Leverkusen – 71 Minuten lang spielte Bayer mit einem Mann mehr, zwölf sogar mit zwei. Das Ergebnis: 1:1. Die Werkself schaffte das Unmögliche und verpasste gegen einen klapprigen FC Bayern sogar den klingenden Heimsieg. Dabei hatte Aleix Garcia nach sechs Minuten die BayArena bereits in Ekstase versetzt. Doch am Ende standen die Bayern jubelnd da, als hätten sie gewonnen – und die Hausherren, als stünden sie auf Abstiegsplatz.

Die erste rote karte: jackson grätscht terrier um, müller greift ein

Nicolas Jackson war noch nicht mal richtig im Spiel, da flog er schon wieder raus. Die 41. Minute, ein Standardduell, ein Zweikampf mit Martin Terrier. Jackson setzt zur Grätsche an, trifft den Leverkusener am Knöchel. Schiedsrichter Dingert zückt zunächst Gelb, doch VAR Pascal Müller sieht die Zeitlupe und wandelt die Karte um. Für Jackson die dritte Rote in dieser Saison – ein Rekord, der ihn mehr kostet als nur drei Spiele Sperre. Terrier muss mit Bänderriss ausgewechselt, Ibrahim Maza kommt. Die Bayern sind auf einmal mit zehn Mann unterwegs, Kompany reagiert, stellt um auf eine 4-4-1 ohne Spitze. Die erste große Chance nach dem Platzverweis gehört trotzdem München: Olise schickt Diaz, der sich den Ball zurechtlegt – und frei vor Blaswich an den Pfosten knallt.

Der zweite platzverweis: diaz sieht gelb-rot – für eine schwalbe, die keine war

Der zweite platzverweis: diaz sieht gelb-rot – für eine schwalbe, die keine war

Minute 84, Diaz geht im Strafraum zu Boden, Blaswich streift ihn leicht am Fuß. Dingert pfeift Schwalbe, zückt Gelb-Rot – Diaz fliegt, Leverkusen spielt mit zwei Mann mehr. Die Entscheidung ist umstritten, die Bilder zeigen: Kontakt war da. Doch die Werkself nutzt die doppelte Überzahl nicht. Stattdessen verpasst Hofmann in der 89. Minute das vermeintliche 2:1 – Abseits, erneut per Millimeter-Entscheidung. Die Bayern retten sich durch reine Willenskraft, Leverkusen verpasst die Tabellenführung.

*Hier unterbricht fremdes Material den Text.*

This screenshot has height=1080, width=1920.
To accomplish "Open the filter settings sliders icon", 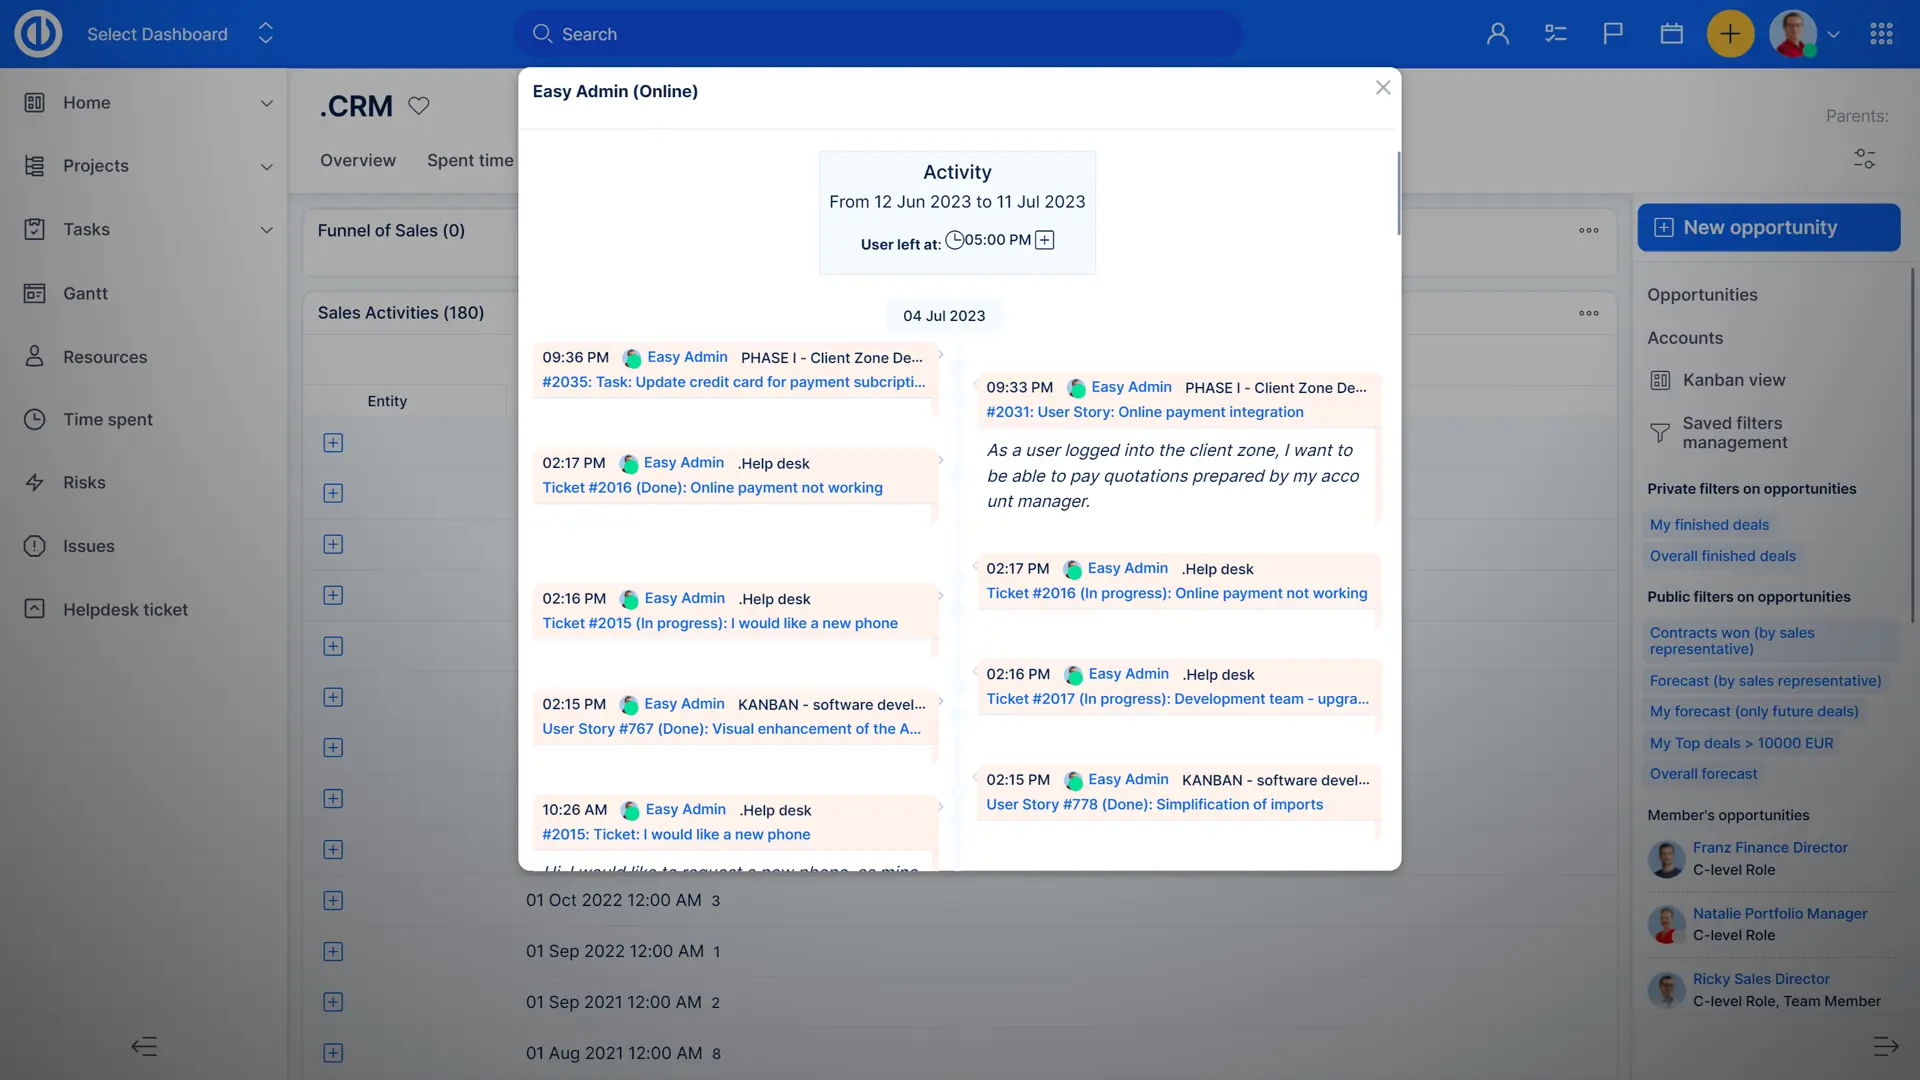I will tap(1864, 159).
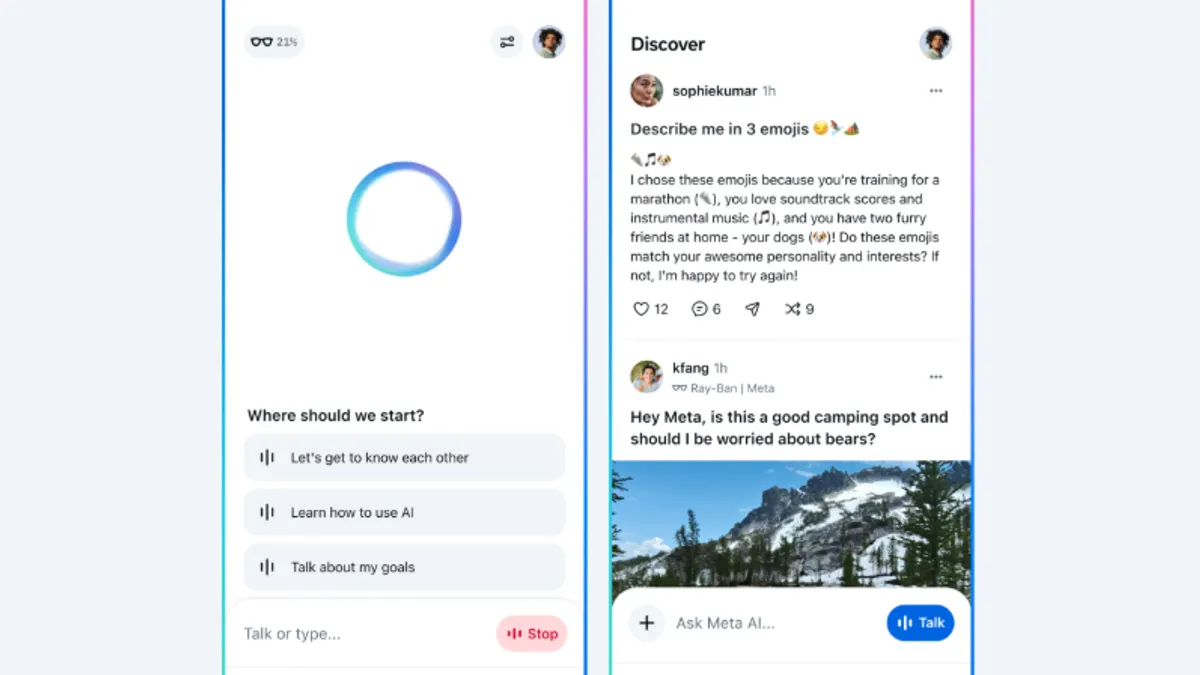This screenshot has width=1200, height=675.
Task: Open the settings sliders icon
Action: pos(507,42)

Die Zahlen sind brutal: 17:7 Torschüsse nach der Roten Karte, 68 Prozent Ballbesitz für Bayer in der zweiten Hälfte, xG von 2,1 – und trotzdem nur ein Punkt. Für die Bayern bedeutet das 1:1 den fünften Auswärtspunkt in Folge, trotz zweier Rote Karten. Für Leverkusen bleibt die Erkenntnis: Selbst mit zwei Mann mehr reicht es nicht, um die München zu schlagen. Am Dienstag geht’s nach London zum FC Arsenal – und plötzlich ist nicht mehr klar, wer hier eigentlich der Favorit ist.